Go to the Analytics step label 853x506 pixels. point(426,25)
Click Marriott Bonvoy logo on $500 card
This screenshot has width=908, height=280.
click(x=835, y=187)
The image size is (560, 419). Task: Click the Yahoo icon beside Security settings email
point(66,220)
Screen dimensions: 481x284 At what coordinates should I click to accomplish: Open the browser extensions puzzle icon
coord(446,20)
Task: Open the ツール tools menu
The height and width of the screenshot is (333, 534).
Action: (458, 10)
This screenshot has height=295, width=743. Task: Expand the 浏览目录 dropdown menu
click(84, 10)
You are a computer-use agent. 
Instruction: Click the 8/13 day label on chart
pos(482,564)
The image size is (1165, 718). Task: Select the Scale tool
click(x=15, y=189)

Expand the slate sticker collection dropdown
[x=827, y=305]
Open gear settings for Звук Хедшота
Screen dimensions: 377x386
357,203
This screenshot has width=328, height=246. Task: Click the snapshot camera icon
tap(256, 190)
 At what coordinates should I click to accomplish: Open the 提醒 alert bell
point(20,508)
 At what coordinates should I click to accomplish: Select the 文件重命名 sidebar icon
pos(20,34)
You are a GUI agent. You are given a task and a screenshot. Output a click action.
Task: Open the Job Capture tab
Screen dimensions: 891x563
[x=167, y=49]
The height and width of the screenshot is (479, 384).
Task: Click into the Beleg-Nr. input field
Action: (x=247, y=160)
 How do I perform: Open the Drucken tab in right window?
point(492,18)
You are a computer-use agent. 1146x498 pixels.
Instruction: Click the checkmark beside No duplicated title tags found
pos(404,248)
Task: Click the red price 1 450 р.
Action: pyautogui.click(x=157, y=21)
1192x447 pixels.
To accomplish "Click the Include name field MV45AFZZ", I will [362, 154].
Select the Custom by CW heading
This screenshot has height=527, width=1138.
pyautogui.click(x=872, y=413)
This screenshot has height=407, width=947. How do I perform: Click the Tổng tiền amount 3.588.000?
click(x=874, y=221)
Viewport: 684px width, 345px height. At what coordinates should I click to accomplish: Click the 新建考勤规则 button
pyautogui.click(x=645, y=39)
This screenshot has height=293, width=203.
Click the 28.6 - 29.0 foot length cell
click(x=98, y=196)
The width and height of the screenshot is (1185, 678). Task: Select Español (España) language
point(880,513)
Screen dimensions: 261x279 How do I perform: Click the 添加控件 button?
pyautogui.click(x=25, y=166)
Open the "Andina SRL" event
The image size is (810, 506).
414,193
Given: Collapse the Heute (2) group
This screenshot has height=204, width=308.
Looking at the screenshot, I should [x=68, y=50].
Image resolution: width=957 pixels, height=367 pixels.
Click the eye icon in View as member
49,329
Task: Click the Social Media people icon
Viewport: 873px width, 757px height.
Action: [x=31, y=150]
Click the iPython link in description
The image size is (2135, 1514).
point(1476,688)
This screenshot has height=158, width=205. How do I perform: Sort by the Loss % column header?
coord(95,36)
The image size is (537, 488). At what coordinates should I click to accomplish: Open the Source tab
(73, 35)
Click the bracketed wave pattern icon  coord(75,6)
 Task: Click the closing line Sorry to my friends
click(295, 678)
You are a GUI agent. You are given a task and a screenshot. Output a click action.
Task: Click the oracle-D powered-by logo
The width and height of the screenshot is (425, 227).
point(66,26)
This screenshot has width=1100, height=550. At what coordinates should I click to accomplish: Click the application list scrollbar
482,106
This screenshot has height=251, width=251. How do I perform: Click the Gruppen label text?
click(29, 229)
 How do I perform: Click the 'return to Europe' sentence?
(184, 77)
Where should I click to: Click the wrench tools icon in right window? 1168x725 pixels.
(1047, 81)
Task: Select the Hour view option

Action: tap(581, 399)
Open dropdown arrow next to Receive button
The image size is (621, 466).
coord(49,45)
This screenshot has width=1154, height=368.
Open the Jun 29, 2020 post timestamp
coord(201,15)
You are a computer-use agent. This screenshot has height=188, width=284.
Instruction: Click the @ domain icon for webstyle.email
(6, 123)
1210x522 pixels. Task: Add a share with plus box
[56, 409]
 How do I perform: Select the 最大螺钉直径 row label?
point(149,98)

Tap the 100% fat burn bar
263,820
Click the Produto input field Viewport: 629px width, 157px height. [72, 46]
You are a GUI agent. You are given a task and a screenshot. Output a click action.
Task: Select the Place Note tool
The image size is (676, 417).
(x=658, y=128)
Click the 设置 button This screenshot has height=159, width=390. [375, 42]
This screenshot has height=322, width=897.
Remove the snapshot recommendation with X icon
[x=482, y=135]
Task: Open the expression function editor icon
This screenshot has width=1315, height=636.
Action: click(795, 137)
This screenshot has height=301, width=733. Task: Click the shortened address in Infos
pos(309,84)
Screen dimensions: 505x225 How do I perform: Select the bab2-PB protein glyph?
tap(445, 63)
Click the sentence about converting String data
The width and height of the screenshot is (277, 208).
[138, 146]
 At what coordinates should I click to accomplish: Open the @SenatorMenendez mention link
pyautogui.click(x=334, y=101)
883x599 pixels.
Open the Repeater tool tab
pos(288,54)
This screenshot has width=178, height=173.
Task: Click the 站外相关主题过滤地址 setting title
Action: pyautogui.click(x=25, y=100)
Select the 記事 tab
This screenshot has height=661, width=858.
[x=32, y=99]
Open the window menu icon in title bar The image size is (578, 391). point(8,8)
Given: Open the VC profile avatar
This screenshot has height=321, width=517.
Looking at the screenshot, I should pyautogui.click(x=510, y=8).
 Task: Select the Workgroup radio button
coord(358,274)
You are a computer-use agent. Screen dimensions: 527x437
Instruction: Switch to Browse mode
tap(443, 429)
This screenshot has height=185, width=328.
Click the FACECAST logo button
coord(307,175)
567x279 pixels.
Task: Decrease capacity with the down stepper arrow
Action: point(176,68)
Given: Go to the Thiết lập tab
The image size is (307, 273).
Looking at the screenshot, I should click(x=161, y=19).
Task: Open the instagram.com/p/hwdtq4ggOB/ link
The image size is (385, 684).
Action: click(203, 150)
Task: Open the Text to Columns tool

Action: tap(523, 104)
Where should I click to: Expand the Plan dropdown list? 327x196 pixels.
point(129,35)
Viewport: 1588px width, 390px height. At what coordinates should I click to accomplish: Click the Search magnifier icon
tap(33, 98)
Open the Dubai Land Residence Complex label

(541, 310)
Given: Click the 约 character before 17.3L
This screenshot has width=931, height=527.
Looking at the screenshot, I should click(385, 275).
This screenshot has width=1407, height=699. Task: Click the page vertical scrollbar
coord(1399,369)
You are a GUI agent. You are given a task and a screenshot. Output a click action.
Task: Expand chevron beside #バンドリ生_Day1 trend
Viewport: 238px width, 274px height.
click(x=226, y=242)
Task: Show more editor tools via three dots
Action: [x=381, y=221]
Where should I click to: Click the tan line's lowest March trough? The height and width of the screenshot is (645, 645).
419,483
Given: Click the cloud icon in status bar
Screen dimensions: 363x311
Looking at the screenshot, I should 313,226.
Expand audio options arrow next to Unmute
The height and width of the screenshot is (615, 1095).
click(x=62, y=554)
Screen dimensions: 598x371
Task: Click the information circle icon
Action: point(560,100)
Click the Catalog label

--------------------

EXERCISE INSTRUCTIONS:
Return, from the entries, each line that holds "computer".

WRITTEN SOLUTION:
You are a computer-use agent. 
You are a computer-use agent. 1146x498 pixels.
You are a computer-use agent. This screenshot has height=188, width=284.
You are a computer-use agent. Screen dimensions: 527x437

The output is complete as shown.